WHAT YOU ARE ASKED TO DO
Extract each line from the records below that contains the string "icon".

### ITEMS ###

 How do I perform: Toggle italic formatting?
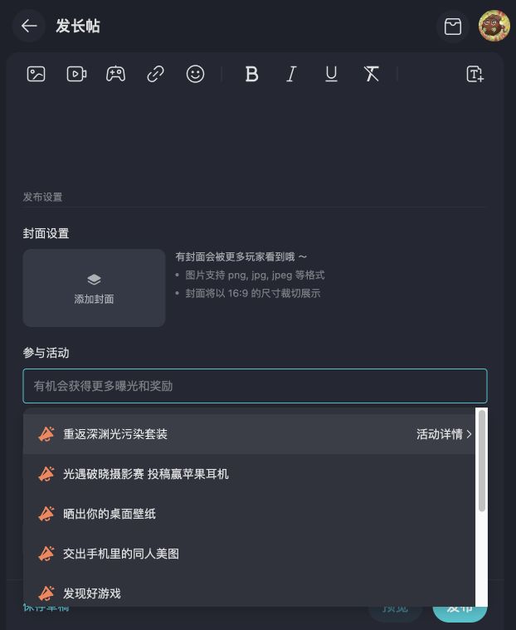click(x=291, y=74)
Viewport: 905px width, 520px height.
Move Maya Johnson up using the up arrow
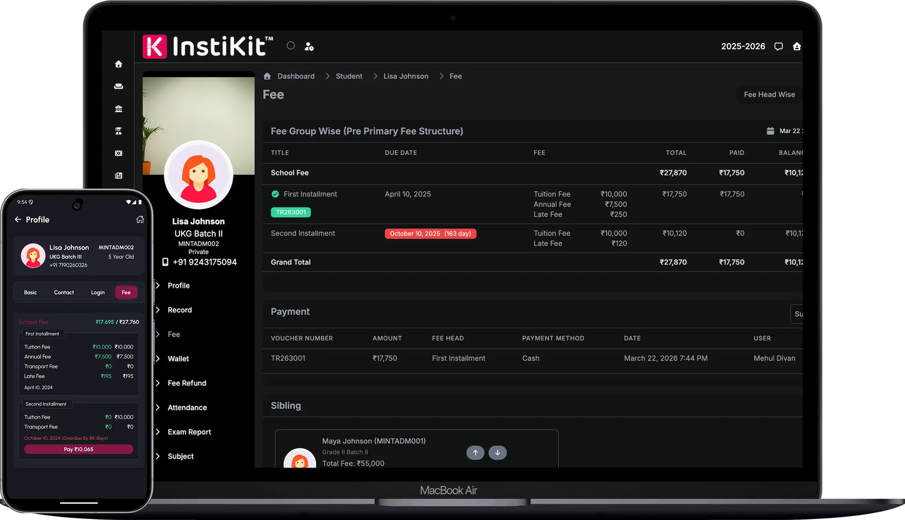[475, 452]
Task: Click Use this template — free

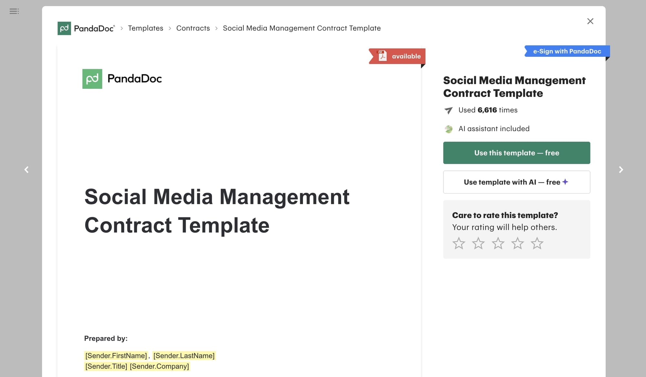Action: (x=516, y=153)
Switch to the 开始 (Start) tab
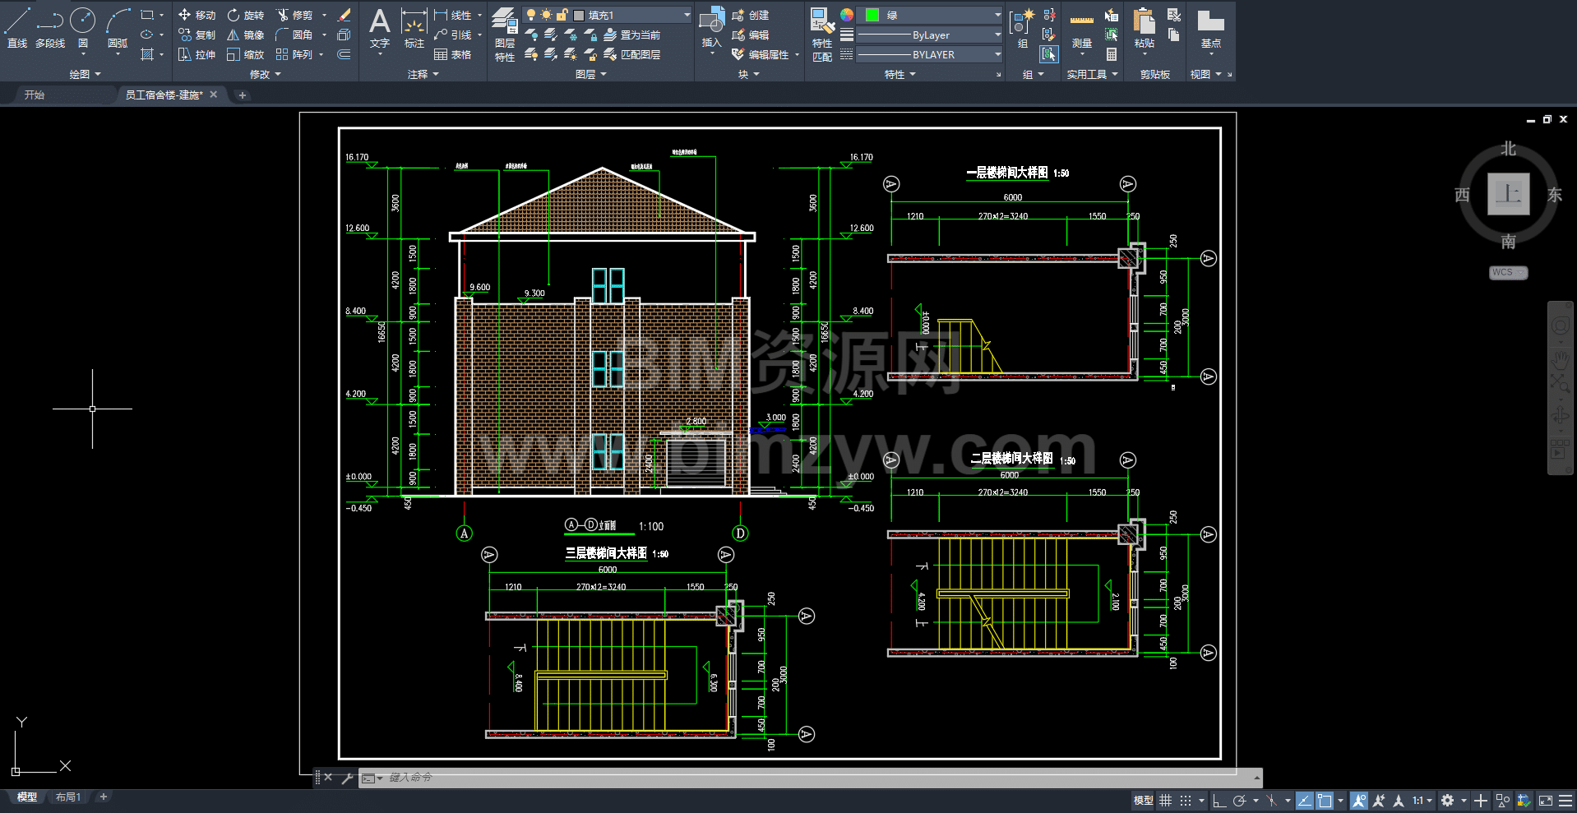 click(x=35, y=95)
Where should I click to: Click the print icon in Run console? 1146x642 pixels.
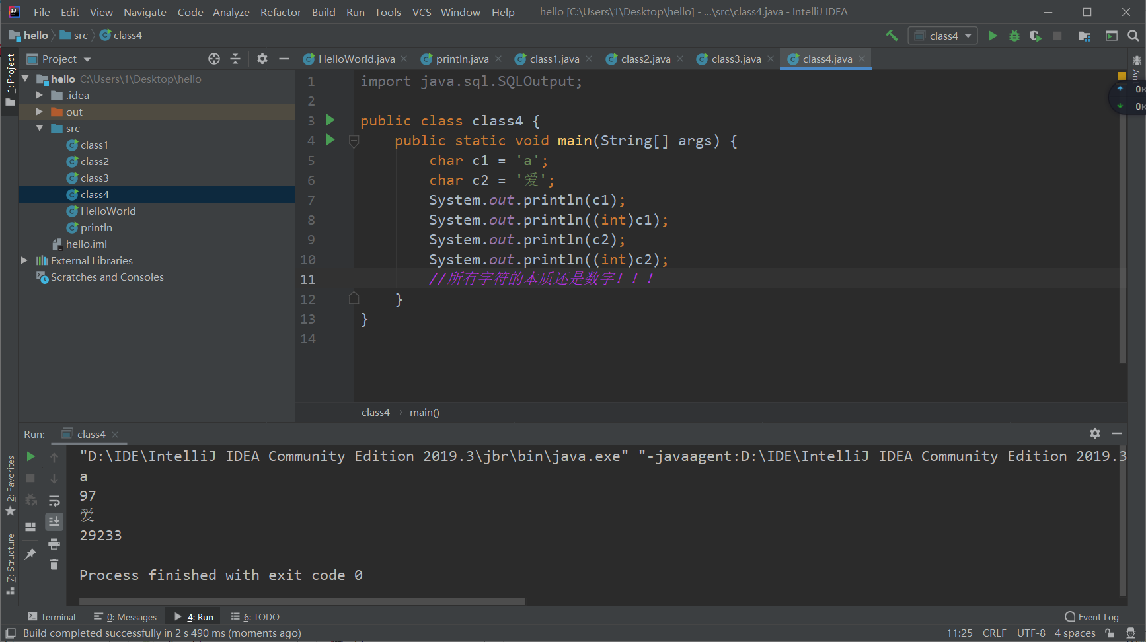tap(54, 544)
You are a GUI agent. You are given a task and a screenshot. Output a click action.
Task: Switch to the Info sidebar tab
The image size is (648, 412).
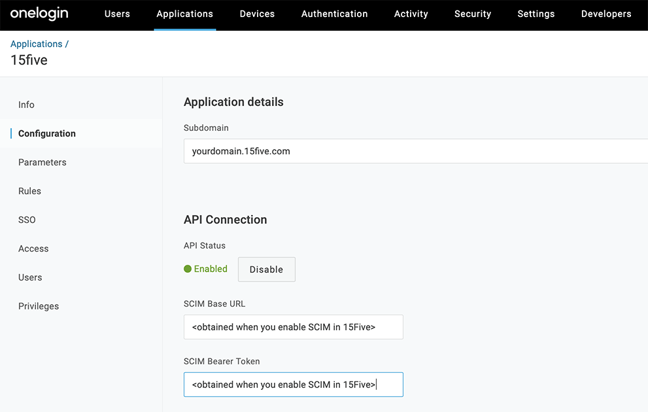(x=26, y=105)
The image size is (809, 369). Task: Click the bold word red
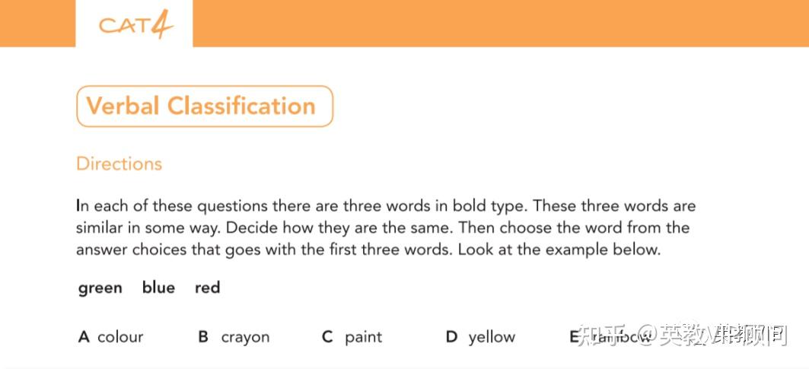(207, 288)
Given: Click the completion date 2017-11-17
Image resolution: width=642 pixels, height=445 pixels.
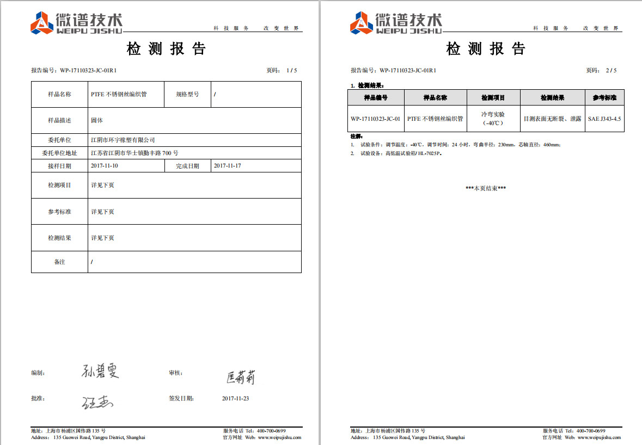Looking at the screenshot, I should click(x=228, y=166).
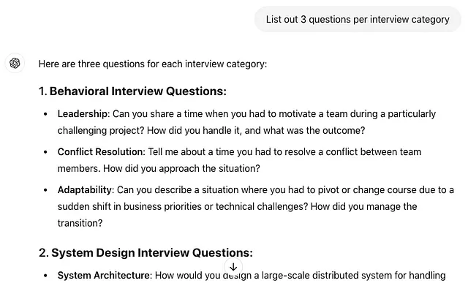This screenshot has width=468, height=283.
Task: Click the bullet point before Adaptability
Action: coord(45,190)
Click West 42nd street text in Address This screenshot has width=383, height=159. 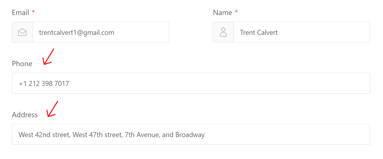coord(45,135)
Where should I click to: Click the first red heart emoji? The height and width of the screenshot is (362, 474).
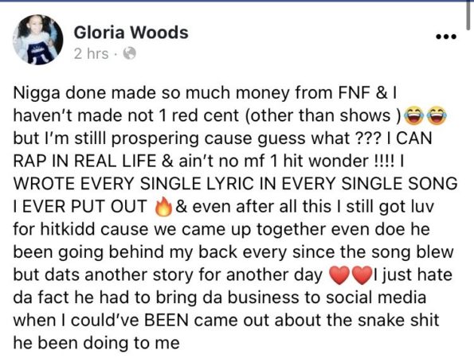[339, 275]
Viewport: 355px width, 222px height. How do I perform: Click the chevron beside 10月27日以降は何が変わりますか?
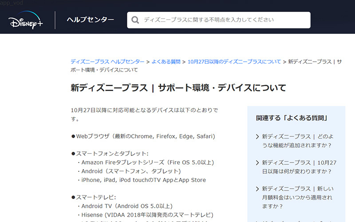(257, 163)
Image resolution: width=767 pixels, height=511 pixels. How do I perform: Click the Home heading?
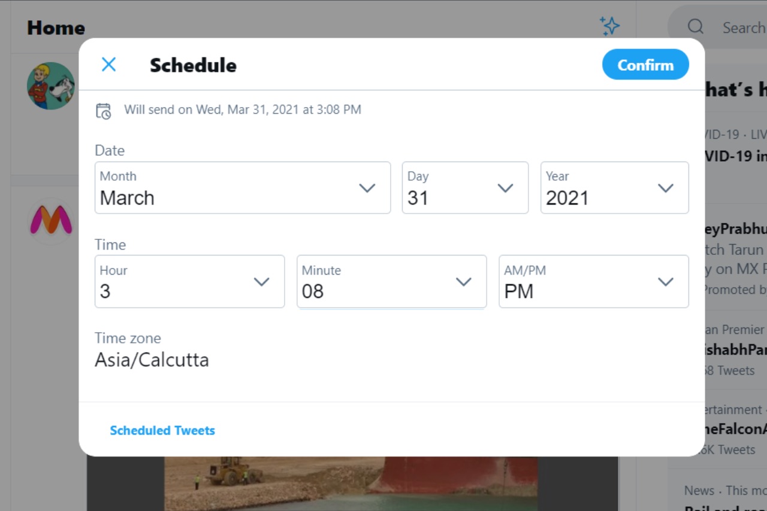pos(56,28)
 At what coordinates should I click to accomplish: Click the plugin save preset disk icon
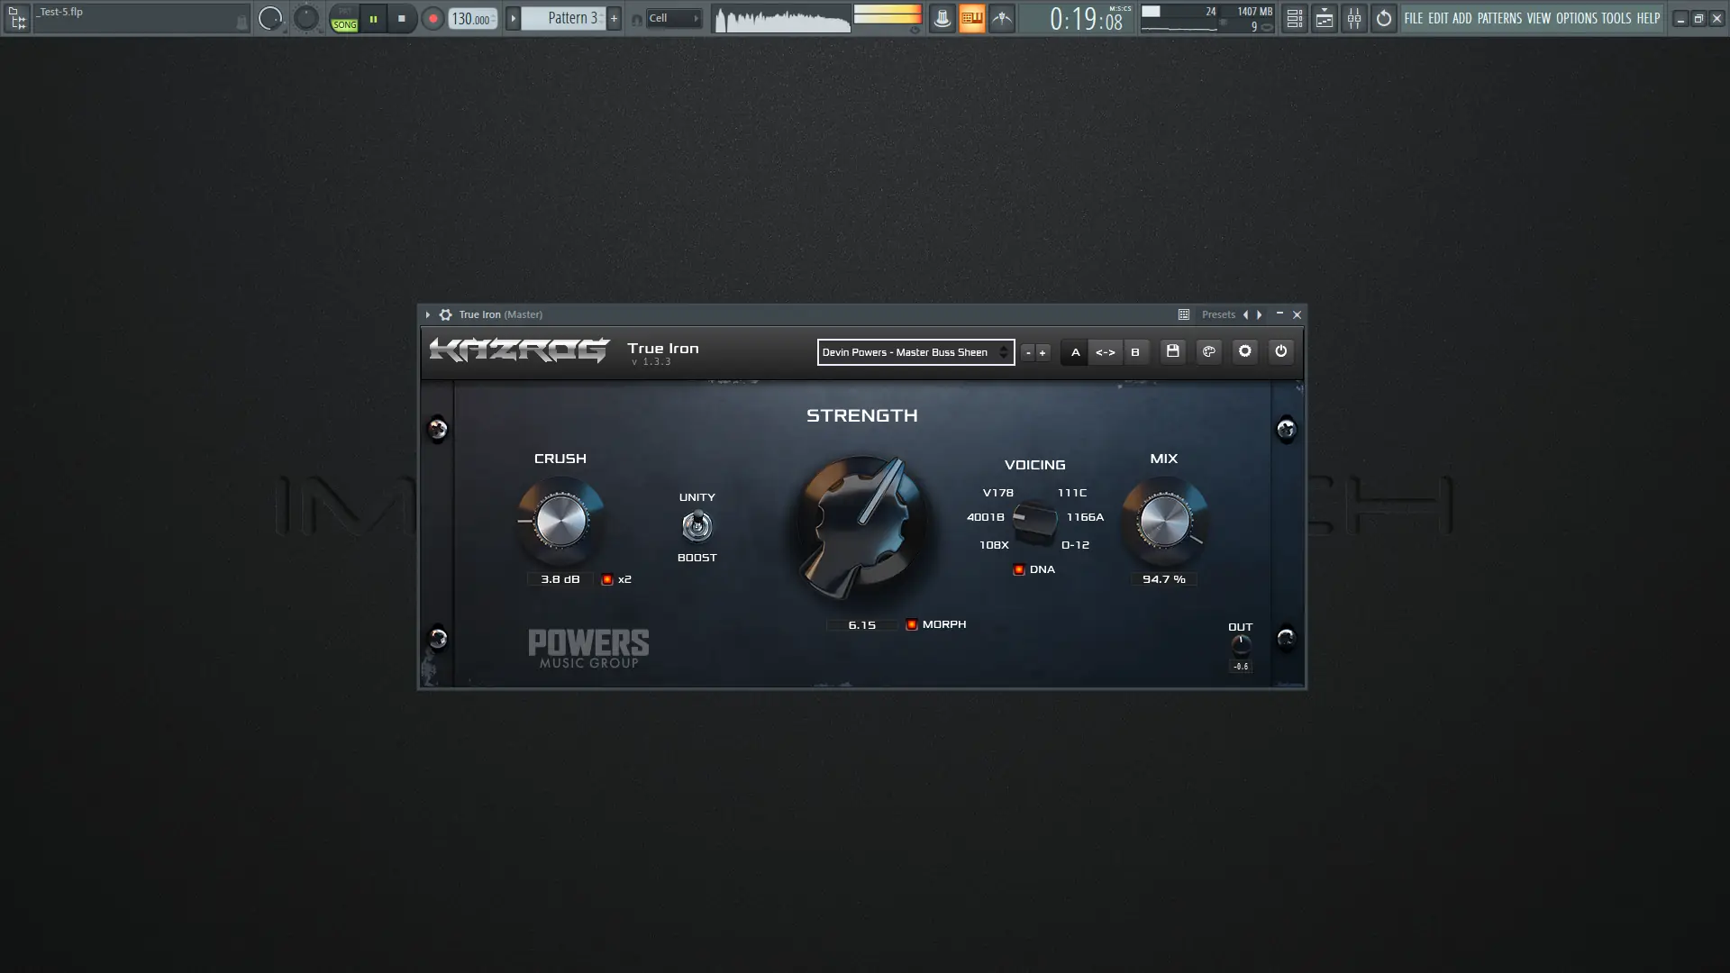click(x=1172, y=351)
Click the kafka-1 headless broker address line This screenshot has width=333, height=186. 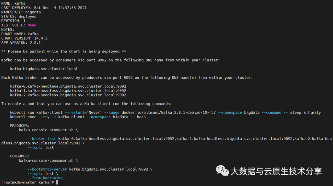click(x=68, y=91)
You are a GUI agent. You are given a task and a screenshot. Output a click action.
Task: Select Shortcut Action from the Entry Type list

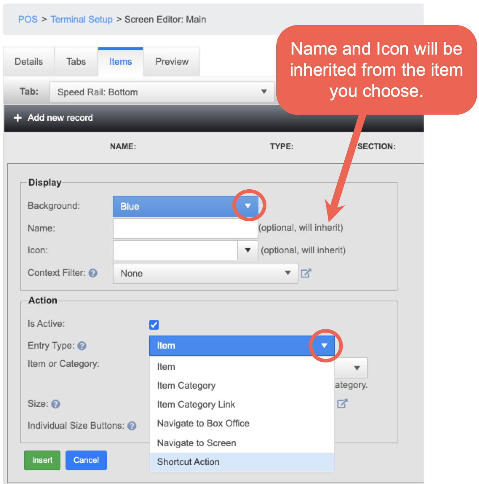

###

EXPECTED ANSWER
Where should I click to: Click the print icon in Run console? 1146x642 pixels.
 At what coordinates should I click to accomplish: Click the plugin save preset disk icon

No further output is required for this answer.